2. Discard elementary school homework in favor of free reading. Research shows that through fifth grade, it doesn’t matter whether your children have homework. They will still, on average, score the same on standardized tests. Many parents, and young children , still want homework because it is part of our culture. So why not change the assignments to something that all educators agree is useful: more reading? The child can choose the books or magazines. It would mean a half-hour of reading a night in kindergarten through second-grade, with parents helping, and an hour in grades three to five.
3. Do a thorough investigation of test tampering in D.C. schools. This won’t happen, I am afraid. The people in charge of finding out why wrong-to-right erasures surged on the annual D.C. Comprehensive Assessment System tests in the past few years are showing little interest in getting to the root of what appears to me to be widespread cheating by principals. My request to see the erasure data for the spring exams has not been honored, three months after I was told the numbers were available. The city officials in charge of the investigation have apparently not even interviewed the students affected. No one will be able to trust those results, and the credibility of future tests is also in jeopardy.
4. Open public charter schools in Northern Virginia. The District has plenty of these independently operated, taxpayer-financed schools. Some are among the city’s best schools. The Maryland suburbs also have a few. Only the Virginia suburbs have resisted the opportunity to see what creative teachers can do when freed of school district regulations. Veteran educators have an application to start a charter in Fairfax County. A national charter network wants to start one in Loudoun County. Two of the highest-performing and wealthiest school districts in the country should not fear charters.

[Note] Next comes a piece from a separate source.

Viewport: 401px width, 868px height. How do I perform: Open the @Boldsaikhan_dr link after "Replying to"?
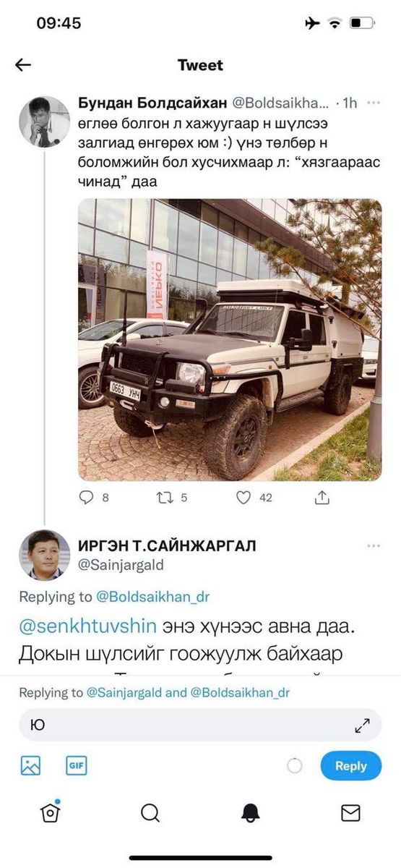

But these proposals will get much resistance, because many public school officials don’t like competition.
5. Make Maryland a model for adopting the world’s most successful approaches to schooling. Virginia and Maryland are near the top of many measures of school performance. But Maryland, particularly under retiring State Superintendent of Schools Nancy S. Grasmick, has been the more consistent innovator. No state is better equipped, politically and culturally, to embrace systems that have helped Singapore, Japan and Finland lead the world in teaching children. The changes would include significantly raising standards for admission to public schools, teacher training programs and deepening those programs, ideas with widespread support in the Maryland.